Extract every line of the listing below that contains the string "agent", matching case exactly.

*DATASET*:
━━━━━━━━

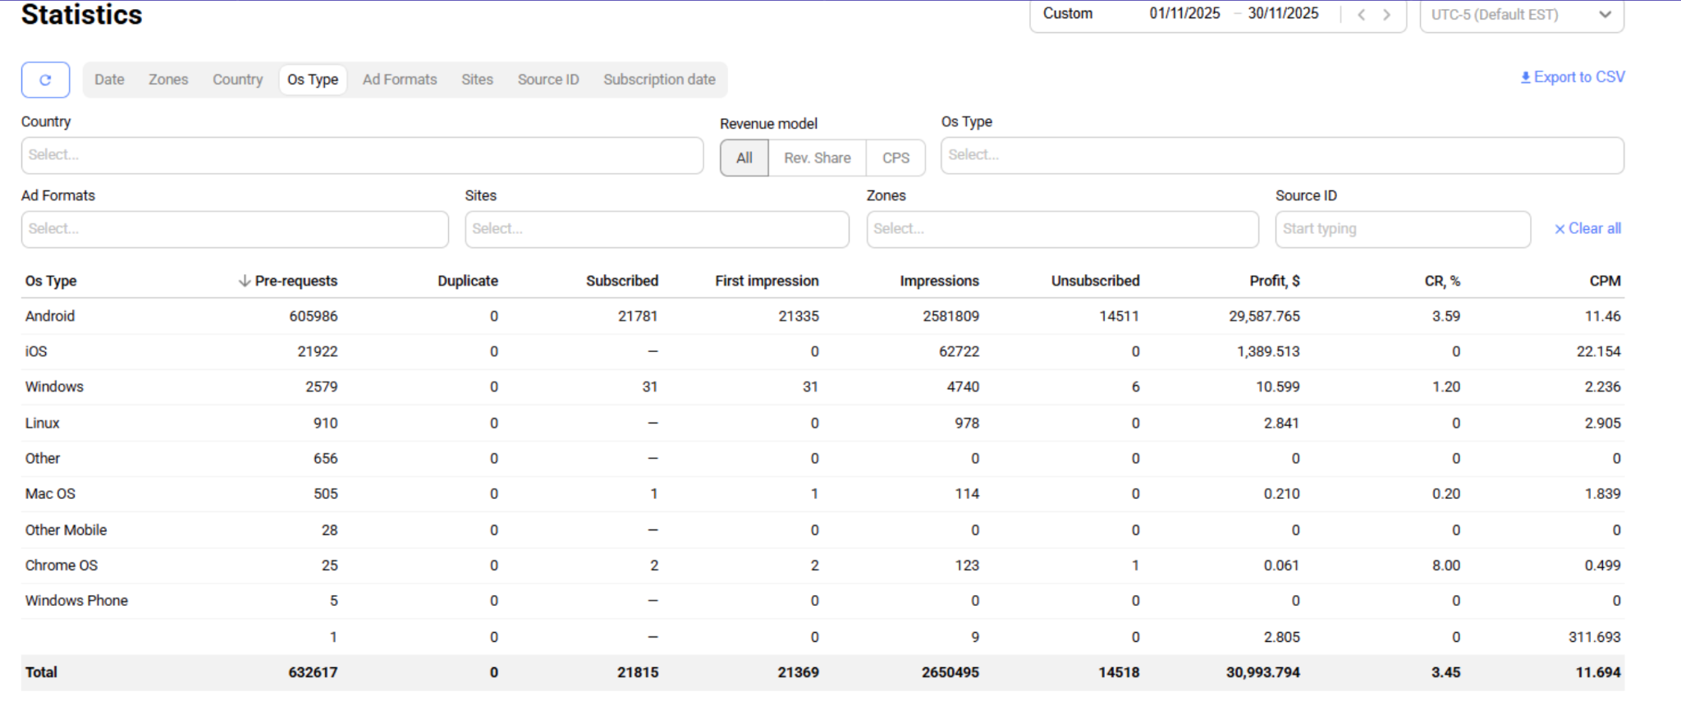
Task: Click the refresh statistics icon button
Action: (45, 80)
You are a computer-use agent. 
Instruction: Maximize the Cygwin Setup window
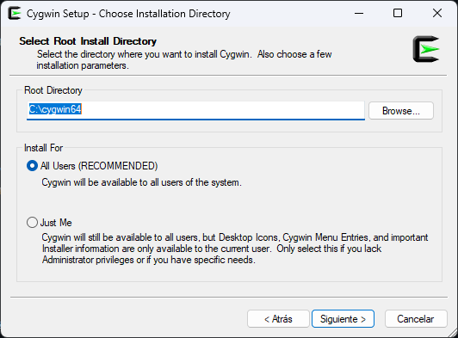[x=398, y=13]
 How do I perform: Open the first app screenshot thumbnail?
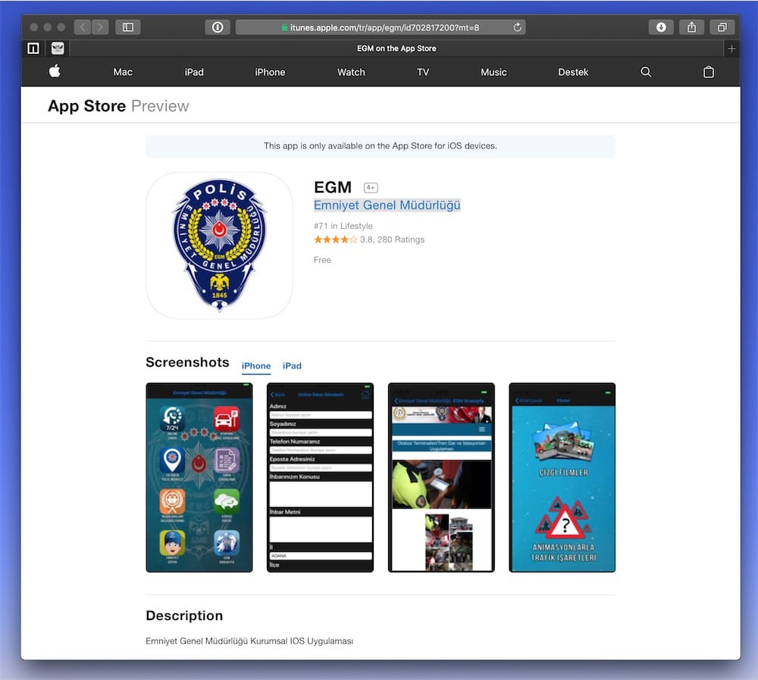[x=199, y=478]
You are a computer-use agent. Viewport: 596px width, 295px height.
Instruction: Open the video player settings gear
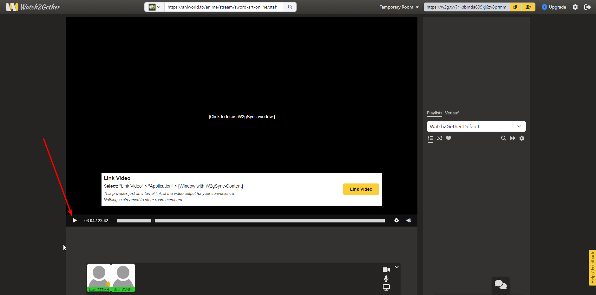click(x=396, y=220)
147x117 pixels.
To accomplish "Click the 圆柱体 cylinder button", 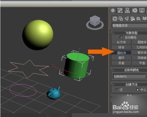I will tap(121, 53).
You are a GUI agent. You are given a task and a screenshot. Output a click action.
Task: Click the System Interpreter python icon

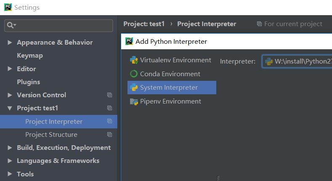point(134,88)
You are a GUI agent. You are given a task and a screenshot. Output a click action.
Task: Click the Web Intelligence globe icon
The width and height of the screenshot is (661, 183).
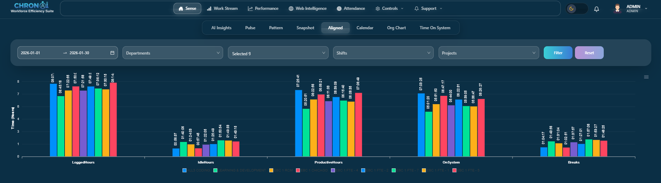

━━━━━━━━

*WRITTEN SOLUTION*:
You are a computer-use agent. 
You are a computer-use agent. Viewport: 596px width, 295px height.
You are a GUI agent. You are given a task and a screenshot. Output a click action.
You are a GUI agent. You are given a task and a screenshot. Output a click action.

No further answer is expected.